**TASK TO COMPLETE:** Please put the lines of the items below into a Markdown table with columns Row and Line, starting at the line containing "The height and" and ending at the last line of the items. Skip blank lines and leave the pictures out.

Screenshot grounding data
□ □ □
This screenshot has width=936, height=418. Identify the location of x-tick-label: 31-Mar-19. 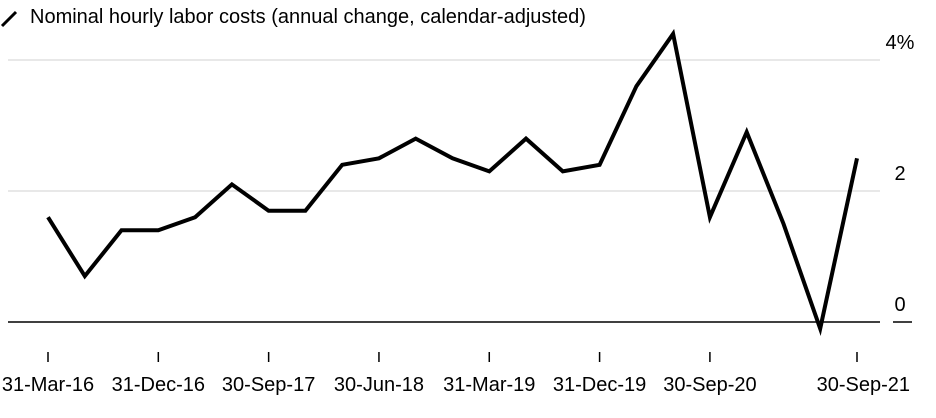
(489, 385).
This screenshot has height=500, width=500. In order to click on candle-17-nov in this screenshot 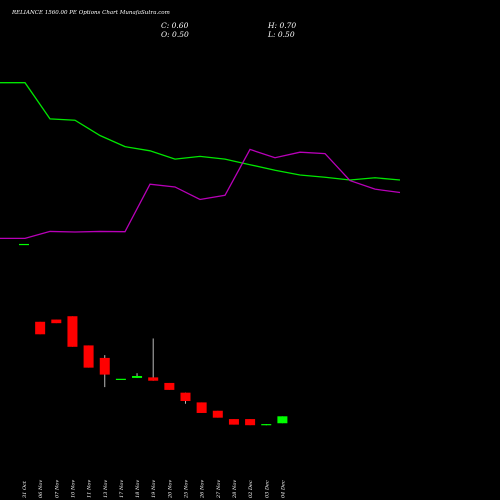, I will do `click(120, 379)`.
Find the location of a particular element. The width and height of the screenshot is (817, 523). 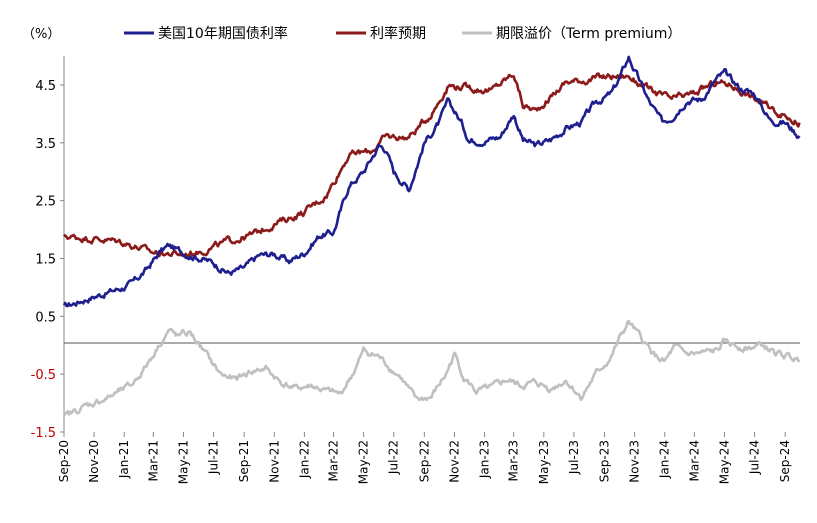

y-tick-label: 2.5 is located at coordinates (46, 202).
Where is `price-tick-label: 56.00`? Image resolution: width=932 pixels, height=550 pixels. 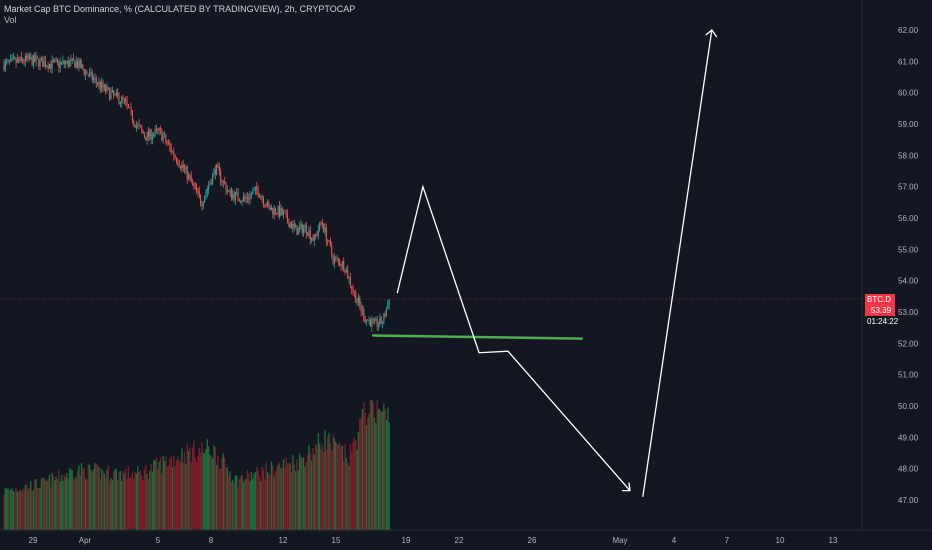 price-tick-label: 56.00 is located at coordinates (908, 218).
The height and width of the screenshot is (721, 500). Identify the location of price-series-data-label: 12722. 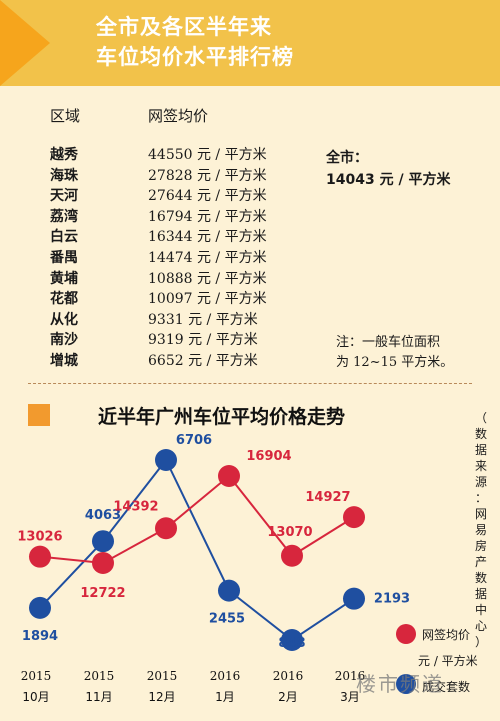
(102, 594).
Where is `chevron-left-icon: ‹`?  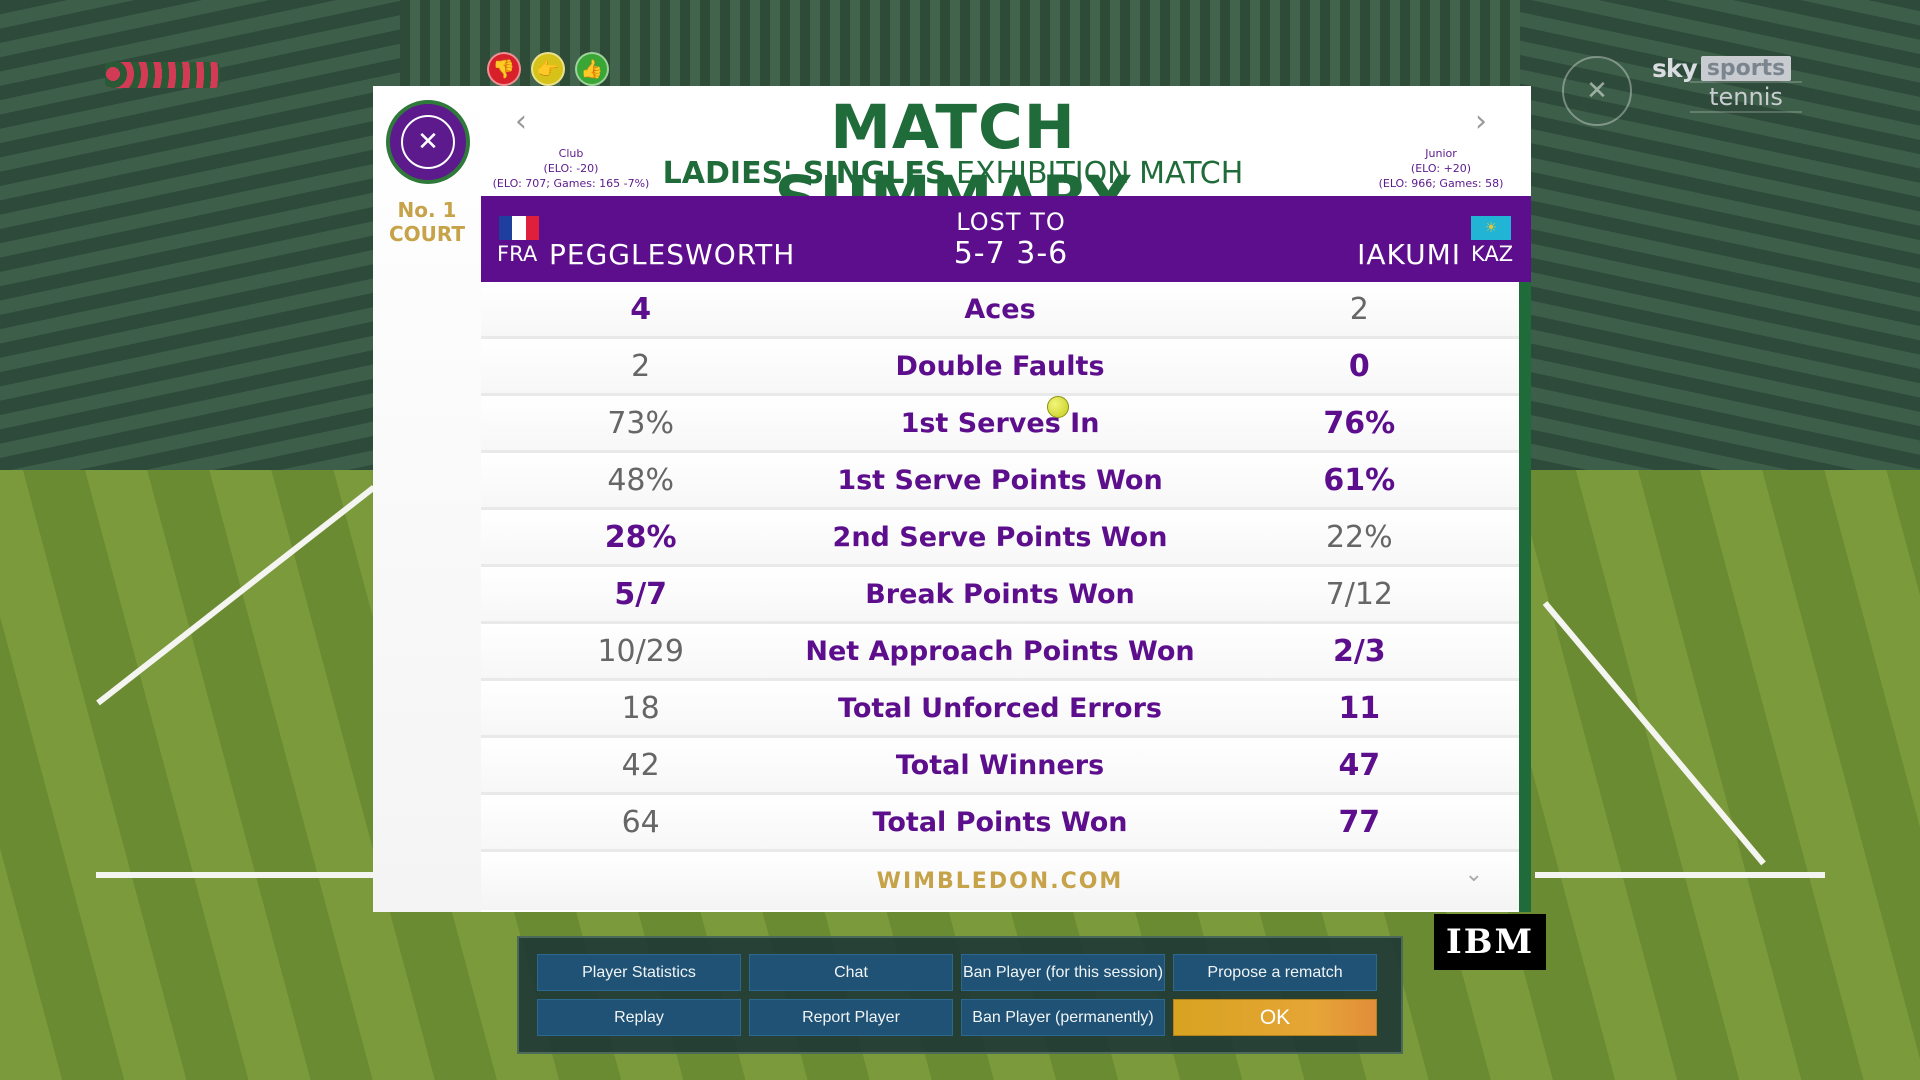
chevron-left-icon: ‹ is located at coordinates (521, 122).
□ □ □
**EXPECTED OUTPUT:**
| Row | Line |
|---|---|
| 1 | The height and width of the screenshot is (721, 500). Identify the location of price-series-data-label: 12722.  |
| 2 | (102, 594). |
| 3 | Where is `chevron-left-icon: ‹`?   |
| 4 | chevron-left-icon: ‹ is located at coordinates (521, 122). |